Make System.DirectoryServices.DirectorySearcher cross-plattform (Linux/macOS support)

[rklec]

Description

In #14734 support for Windows has been added, in #23944 (comment) / #35380 Linux support for System.DirectoryServices.Protocols has been added.

#84831 and #37100 tracks related progress for making System.DirectoryServices.AccountManagement cross-plattform.

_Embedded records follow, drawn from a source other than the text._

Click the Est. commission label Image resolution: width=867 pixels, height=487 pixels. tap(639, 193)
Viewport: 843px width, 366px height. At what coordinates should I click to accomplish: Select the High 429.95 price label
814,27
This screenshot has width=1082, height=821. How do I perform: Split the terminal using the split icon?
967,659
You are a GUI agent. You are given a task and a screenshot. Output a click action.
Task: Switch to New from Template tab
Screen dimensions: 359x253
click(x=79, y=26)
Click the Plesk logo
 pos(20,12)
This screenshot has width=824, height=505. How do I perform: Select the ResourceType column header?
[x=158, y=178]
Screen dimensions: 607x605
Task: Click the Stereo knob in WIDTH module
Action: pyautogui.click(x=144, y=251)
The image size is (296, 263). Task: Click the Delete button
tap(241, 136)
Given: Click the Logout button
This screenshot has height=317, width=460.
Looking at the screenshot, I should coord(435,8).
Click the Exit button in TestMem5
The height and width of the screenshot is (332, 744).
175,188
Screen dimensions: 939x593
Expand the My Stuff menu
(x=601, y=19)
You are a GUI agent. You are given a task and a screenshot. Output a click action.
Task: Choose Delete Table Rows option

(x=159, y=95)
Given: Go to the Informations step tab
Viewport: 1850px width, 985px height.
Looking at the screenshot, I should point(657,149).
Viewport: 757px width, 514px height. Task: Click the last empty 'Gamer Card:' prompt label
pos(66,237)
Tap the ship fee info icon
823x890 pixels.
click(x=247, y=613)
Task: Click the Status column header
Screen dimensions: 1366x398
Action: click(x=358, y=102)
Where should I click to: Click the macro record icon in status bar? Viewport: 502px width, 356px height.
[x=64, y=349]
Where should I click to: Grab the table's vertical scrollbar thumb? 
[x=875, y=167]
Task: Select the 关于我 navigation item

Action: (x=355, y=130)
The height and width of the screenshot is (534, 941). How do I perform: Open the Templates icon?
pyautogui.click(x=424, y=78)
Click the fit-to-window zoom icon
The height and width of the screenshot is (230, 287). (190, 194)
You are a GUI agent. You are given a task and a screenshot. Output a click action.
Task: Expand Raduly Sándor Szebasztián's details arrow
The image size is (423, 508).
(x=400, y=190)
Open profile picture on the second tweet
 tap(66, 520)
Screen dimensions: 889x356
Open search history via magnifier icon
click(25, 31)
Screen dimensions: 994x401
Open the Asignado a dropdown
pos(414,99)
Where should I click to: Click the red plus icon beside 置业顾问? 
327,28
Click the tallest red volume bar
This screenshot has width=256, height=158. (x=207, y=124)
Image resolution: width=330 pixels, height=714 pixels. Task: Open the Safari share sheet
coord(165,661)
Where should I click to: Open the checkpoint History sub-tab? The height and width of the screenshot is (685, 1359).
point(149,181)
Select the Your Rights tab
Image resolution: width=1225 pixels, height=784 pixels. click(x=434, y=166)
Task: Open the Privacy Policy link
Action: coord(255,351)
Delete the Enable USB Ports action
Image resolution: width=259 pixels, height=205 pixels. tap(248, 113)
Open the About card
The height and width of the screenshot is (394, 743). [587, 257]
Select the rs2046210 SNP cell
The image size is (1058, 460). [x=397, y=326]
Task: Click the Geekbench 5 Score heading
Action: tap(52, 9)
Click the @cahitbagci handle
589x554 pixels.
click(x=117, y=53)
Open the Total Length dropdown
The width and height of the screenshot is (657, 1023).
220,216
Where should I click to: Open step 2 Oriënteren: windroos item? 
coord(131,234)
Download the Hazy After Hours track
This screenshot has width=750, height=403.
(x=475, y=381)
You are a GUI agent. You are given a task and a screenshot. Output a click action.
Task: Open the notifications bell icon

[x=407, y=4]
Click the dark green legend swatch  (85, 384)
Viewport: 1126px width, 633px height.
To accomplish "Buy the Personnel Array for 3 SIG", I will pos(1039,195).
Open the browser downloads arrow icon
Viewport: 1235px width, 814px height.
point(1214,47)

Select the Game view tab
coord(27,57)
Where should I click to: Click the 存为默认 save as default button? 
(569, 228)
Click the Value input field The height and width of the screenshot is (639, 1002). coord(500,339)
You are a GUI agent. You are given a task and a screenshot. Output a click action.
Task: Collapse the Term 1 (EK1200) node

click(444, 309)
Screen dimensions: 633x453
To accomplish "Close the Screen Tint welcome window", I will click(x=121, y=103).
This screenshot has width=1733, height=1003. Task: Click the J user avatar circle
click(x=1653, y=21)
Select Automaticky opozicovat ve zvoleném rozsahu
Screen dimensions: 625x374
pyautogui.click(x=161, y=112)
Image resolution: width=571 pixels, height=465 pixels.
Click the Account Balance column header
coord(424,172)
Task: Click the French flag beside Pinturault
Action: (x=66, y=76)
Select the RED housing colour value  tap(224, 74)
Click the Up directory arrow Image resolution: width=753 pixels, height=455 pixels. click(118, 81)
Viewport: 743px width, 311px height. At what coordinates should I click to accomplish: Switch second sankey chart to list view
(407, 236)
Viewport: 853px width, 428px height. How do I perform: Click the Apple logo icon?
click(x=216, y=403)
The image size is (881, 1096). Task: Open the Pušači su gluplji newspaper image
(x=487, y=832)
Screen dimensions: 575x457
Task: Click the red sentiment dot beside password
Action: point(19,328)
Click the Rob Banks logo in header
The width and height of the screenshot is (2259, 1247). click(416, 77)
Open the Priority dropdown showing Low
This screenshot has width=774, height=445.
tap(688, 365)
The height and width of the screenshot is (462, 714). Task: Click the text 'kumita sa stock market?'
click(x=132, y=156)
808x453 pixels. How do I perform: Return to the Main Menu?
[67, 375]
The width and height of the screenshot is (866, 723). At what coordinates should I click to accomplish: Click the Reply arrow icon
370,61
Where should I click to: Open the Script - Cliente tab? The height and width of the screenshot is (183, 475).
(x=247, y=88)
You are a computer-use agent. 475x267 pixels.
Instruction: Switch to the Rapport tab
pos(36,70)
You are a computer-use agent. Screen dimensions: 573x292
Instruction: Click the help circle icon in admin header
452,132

However, I'd really only like to use DirectorySearcher to simplify search the AD/LDAP for users.

Reproduction Steps

There are other simple wrappers around System.DirectoryServices.Protocols that already work and are the only cross-platform alternative. Or LinqToLdap, which unfortunately does not seem to be maintained anymore, (but is recommend by OWASP)

Expected behavior

Support that wrapper around LDAP just for searching on Linux/macOS, too.

Actual behavior

When importing it, I get error CA1416.

The doc also confirms this it "applies to" Windows Desktop (only), compared with System.DirectoryServices.Protocols.DirectoryRequest.SearchRequest, which applies to all .NET versions.

Regression?

No response

Known Workarounds

Use wrapper linked above.

Configuration

No response

Other information

#25121 is also about this issue.

[steveharter]

System.DirectoryServices.Protocols.DirectoryRequest.SearchRequest, which applies to all .NET versions.

Yes that assembly is cross-platform.

Can you use that cross-plaform SearchRequest class from there instead of the Windows-only DirectorySearcher for your LDAP scenarios? What functionality is missing?

[rklec]

Well... there is a reason DirectorySearcher as a wrapper exists for SearchRequest, is not it?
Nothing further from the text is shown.